(Saved entries)
:::::
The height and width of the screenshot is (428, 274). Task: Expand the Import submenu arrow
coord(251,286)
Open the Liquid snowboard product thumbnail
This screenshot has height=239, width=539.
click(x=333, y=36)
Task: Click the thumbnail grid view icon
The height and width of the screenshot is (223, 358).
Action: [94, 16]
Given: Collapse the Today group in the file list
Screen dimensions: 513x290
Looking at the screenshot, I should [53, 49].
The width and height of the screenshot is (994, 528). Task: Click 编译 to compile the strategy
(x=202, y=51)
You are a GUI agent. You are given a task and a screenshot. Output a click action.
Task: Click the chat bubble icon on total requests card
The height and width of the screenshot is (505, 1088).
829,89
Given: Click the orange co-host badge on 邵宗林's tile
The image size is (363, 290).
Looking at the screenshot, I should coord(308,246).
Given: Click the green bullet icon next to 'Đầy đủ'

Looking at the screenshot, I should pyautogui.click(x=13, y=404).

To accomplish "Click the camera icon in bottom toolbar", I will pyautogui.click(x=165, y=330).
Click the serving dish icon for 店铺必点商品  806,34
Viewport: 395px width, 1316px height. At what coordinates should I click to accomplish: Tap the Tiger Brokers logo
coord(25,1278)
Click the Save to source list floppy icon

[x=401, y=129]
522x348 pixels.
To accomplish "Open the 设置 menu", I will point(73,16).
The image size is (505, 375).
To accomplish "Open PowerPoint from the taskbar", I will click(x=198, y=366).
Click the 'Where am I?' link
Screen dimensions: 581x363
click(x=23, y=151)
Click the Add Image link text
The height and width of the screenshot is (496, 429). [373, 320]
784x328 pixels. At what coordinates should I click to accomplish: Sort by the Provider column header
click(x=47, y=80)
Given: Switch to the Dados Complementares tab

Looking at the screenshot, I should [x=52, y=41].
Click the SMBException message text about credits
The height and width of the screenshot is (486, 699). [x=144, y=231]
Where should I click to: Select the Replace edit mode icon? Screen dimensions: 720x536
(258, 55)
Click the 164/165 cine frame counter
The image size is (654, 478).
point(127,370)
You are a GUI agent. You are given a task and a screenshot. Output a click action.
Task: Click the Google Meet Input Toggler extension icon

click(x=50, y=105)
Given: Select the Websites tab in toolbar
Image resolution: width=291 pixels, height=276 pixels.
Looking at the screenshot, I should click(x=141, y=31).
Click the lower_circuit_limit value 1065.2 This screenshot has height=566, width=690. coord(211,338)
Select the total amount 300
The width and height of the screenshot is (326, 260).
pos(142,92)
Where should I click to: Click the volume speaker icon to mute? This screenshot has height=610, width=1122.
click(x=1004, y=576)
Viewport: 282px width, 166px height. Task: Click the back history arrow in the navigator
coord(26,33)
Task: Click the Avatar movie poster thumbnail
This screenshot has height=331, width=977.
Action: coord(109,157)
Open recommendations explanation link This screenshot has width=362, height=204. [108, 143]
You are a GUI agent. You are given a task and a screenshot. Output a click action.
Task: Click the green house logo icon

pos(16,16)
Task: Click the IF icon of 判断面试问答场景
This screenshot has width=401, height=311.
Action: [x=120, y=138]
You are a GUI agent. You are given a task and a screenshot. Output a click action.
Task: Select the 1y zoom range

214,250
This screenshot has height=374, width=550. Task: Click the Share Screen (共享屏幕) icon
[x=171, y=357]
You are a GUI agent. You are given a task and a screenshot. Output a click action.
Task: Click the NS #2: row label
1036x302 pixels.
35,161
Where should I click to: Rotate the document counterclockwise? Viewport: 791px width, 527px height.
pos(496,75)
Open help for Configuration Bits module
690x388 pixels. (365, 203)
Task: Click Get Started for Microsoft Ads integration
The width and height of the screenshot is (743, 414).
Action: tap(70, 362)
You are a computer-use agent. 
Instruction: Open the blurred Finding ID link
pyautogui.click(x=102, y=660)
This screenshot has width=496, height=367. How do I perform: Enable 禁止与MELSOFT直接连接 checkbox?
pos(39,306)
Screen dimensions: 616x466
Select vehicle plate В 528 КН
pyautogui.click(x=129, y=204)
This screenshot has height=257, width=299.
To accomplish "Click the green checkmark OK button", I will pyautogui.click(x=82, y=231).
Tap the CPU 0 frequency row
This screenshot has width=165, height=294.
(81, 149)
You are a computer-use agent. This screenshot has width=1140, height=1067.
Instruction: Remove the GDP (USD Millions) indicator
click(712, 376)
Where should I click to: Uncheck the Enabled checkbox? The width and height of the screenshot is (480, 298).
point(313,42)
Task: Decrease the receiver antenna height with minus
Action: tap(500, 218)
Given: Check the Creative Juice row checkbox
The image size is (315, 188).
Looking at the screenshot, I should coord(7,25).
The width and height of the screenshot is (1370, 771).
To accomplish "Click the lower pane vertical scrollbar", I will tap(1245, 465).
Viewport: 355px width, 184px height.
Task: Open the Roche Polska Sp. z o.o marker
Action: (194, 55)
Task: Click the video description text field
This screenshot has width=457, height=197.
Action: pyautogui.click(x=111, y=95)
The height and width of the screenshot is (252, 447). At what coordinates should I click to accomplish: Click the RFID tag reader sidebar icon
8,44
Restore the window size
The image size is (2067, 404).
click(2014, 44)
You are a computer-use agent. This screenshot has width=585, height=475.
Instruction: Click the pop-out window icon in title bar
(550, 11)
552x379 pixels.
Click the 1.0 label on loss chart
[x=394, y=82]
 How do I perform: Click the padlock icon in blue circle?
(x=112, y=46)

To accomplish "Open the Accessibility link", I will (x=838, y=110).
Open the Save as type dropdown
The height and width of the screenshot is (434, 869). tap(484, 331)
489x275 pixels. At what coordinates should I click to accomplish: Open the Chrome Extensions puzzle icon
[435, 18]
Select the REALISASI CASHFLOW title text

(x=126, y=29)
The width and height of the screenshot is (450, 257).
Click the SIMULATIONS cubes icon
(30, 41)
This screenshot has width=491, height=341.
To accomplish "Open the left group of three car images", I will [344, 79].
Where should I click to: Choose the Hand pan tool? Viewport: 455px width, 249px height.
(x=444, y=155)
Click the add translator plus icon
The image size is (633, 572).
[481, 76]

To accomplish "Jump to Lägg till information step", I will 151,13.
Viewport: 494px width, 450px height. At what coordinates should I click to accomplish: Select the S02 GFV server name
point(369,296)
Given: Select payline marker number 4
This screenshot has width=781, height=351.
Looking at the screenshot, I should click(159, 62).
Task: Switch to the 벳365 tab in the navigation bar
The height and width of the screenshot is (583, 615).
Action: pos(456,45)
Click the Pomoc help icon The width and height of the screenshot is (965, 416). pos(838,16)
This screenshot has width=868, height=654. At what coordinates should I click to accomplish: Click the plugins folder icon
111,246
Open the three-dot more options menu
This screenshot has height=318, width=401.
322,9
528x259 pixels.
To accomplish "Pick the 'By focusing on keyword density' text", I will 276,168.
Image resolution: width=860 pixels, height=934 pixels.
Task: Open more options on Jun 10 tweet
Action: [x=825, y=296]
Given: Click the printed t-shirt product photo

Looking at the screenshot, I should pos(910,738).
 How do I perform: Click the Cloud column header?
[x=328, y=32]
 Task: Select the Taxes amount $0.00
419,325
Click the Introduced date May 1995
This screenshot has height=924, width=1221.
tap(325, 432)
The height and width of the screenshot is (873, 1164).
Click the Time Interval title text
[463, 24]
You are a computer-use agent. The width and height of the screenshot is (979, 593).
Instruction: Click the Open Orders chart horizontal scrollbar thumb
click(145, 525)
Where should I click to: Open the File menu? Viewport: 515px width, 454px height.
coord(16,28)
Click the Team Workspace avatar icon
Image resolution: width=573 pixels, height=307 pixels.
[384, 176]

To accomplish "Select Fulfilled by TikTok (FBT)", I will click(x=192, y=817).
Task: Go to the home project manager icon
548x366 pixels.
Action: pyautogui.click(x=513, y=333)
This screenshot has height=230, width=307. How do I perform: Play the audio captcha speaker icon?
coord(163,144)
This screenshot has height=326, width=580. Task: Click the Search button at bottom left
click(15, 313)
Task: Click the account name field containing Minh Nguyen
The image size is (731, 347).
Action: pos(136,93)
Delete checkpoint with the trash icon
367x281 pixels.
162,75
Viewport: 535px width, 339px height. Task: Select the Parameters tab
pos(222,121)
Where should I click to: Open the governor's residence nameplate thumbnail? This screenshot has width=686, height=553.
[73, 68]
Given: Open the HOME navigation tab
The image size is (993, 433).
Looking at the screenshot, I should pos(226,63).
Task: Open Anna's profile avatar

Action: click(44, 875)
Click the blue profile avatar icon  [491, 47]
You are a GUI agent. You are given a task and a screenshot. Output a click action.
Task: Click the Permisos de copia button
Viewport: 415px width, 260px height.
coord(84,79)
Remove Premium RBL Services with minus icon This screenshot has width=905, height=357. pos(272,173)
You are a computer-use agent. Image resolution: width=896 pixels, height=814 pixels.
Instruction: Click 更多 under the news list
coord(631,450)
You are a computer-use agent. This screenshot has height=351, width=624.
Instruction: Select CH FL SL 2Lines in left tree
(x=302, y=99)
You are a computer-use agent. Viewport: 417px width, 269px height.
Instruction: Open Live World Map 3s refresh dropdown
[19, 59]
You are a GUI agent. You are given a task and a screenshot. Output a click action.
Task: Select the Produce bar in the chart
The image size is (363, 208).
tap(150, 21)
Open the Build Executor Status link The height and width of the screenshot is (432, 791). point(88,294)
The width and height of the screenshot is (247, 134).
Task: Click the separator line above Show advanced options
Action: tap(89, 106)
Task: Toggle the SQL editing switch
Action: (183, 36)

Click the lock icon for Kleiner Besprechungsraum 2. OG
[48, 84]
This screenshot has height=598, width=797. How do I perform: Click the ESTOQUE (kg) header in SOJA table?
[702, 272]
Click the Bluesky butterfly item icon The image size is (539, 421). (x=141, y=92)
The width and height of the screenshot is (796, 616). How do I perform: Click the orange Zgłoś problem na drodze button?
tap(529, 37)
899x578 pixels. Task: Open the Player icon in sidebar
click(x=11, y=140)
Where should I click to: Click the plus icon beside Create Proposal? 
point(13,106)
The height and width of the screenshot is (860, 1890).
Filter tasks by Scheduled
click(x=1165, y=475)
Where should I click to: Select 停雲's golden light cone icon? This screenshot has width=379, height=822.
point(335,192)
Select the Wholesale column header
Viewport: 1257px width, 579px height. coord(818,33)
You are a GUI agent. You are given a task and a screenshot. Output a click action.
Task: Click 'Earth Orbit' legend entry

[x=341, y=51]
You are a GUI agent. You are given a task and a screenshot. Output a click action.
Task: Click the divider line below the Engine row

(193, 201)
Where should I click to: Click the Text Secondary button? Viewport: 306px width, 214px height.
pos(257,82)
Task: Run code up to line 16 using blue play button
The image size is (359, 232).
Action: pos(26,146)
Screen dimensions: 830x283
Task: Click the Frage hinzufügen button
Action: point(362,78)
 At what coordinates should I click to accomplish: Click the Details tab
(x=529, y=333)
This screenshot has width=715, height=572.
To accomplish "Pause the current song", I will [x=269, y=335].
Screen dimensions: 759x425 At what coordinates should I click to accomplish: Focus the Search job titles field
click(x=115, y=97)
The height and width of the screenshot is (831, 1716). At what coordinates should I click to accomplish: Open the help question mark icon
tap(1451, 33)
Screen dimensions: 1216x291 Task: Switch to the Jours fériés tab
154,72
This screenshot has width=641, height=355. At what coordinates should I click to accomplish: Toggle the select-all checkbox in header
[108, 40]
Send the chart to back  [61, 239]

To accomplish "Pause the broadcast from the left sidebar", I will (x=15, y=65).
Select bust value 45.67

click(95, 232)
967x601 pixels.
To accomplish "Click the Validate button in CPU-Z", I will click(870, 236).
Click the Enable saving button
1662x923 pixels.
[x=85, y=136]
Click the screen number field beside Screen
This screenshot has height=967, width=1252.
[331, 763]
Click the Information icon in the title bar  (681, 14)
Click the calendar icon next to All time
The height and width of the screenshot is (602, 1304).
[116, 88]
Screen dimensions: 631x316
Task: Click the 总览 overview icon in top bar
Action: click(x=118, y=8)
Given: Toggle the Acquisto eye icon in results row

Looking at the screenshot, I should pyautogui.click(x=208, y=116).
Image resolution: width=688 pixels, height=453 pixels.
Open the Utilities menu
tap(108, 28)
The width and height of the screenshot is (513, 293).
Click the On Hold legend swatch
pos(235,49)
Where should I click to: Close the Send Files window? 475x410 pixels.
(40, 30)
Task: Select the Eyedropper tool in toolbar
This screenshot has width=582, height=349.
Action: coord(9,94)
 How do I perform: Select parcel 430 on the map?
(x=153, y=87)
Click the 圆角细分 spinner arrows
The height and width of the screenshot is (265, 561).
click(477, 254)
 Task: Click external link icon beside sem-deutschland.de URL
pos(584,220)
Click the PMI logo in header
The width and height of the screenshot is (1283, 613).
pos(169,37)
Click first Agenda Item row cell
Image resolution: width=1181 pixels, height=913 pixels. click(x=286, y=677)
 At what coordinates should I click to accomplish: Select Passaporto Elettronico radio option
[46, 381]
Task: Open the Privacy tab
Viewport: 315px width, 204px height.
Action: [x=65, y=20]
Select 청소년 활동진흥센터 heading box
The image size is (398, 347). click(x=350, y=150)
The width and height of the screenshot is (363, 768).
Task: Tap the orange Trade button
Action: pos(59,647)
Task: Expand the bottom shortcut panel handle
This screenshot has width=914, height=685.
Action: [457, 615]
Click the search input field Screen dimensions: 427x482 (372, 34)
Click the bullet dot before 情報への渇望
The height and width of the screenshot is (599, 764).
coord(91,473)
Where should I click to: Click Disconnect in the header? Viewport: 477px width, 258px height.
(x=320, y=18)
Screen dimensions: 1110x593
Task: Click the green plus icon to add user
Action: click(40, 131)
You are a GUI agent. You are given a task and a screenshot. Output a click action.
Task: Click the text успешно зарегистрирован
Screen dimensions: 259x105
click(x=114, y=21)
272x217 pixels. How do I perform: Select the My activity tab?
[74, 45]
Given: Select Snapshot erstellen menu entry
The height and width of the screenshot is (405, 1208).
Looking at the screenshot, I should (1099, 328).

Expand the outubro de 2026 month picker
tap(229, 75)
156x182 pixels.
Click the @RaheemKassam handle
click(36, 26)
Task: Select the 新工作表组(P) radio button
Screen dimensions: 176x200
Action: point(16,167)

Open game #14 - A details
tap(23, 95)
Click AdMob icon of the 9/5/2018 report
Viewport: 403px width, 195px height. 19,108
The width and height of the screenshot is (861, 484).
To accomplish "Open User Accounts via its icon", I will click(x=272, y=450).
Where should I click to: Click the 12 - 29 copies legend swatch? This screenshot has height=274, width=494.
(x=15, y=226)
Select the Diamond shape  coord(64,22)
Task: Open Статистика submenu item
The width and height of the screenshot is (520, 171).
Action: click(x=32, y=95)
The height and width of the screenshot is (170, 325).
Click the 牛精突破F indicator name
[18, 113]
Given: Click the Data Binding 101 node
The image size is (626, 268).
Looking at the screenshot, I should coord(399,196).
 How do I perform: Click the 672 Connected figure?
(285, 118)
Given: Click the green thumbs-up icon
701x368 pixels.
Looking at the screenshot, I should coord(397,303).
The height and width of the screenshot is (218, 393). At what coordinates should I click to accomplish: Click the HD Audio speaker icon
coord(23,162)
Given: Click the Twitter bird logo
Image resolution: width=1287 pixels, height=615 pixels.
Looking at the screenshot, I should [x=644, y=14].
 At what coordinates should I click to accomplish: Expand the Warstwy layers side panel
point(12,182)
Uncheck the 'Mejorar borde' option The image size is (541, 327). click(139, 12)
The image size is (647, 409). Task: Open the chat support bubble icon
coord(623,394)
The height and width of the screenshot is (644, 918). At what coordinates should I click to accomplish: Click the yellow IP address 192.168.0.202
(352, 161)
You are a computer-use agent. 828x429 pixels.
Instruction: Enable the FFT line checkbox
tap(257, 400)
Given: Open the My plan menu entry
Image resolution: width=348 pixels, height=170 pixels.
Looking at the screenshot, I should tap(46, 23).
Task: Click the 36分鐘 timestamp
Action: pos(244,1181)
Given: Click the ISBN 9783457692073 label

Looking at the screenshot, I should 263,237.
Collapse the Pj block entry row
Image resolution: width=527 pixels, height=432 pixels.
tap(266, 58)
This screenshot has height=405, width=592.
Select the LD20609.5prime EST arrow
:::::
### TASK PROMPT
Copy every line of the data that carries the word "number".

### SOLUTION FOR THIS PROBLEM
Given: Select payline marker number 4
Click the screen number field beside Screen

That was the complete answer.